Artificial Intelligence (AI) — Part two

Spoiler alert, I won’t use Unity machine learning (also called mlagents) to implement artificial intelligence for my bots. If you want to know more about why, read on.

At first, it was hard to use, see my previous post, but then Unity helped my by giving me access to their alpha mlagents-cloud. That fixed my previous problem which was mostly a hardware problem.

From hard to use it becomes easy to iterate, and that’s exactly what I needed to find out if it was a good approach for my idea of having bot using “real” AI.


When you try to train a model you have to give it three main data points:

1 – Observations: what it (it’s called an agent) can see from its environment
2 – Actions: what the agent can do
3 – Rewards: information on how it performs

So you have to think quite hard about it, but as you know your environment, in the end you can find some good inputs for each of those (so you think).

In the very beginning I tried to train a model that would move and shot the target.

Let’s dive into some details

I had 12 observations, 10 actions and plenty of rewards points here and there. But I found out that no matter what, my model could not understand how to fire, it was moving quite alright but never firing.

I decided to split the model in two, one for moving, and one for aim and fire. I found out online that most people do this way when the problem for the agent is too hard. It’s a first trade off but I thought that it was acceptable.
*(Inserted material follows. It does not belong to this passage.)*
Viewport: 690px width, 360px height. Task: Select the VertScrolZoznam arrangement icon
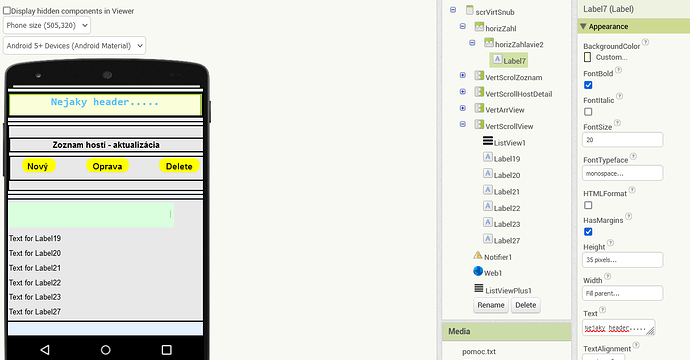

Now I have two experiments, one to learn to move and the other to aim and fire.


The agent has to go to the target so reward is calculated on how close it is to the target. It can go left/right/jump/double jump. The map can be pretty hard to navigate for sure, even sometime impossible (something that machine learning does not like).

After 7 iterations, where I changed the reward values, added/removed some observations, made the map easier to navigate etc. This is what I’ve got:

The agent mostly succeed but sometime it goes in the wrong direction, it is always jumping like crazy, it does not handle the double jump when needed, it does not look natural at all.

Give it 8 more iterations, trying to add negative reward to the jump so it stops doing it that much etc. I did not get anything better.

Note that even if Unity mlagents-cloud allow me to iterate quickly, it still needs a couple of hours between each model changes.


The agent has to hit the target with the bazooka so reward is calculated on how many damages it makes and also how close it is (when failing). It can aim up/down/load fire/release to shot. This time the map was made easy from the beginning.

But after 5 iterations I found out that this was already too complex for the model. It did not manage to hit the target, only itself. The load and release action to fire is too complex from what I understood.


The problem is that machine learning is hard, and I’m not an expert in it

It took me a full week, working like crazy to conclude that I’m not an expert enough to know what are the limits of this, and how to bypass them. Of course, I could spend more time on this but it seems that no matter what, the outcome will not be as good as I first imagined.

By working on machine learning in this scope, training an agent to be a bot in a game, I also realized that doing so as a developper, you would lose all the control on your bot. I’m quite sure that when the AI is well trained the result for the player is nice, but as a game designer you can not force how your bot would behave (except making an new model each time).

This adds up to my final conclusion: machine learning is not what I need so I’ll have to make a manual AI for Artillery Battle, and this will be hard.

Funny note

When working with machine learning, you can come across some funny (but logic) behaviors. For example in my first “fire” experiment the agent learned that not firing at all was the best way to go. Because if it failed and hit itself it was punished. So I had to give it some positive reward for firing and lower negative on hitting itself (this is an example on what you have to do between each of your experiments to get a better outcome).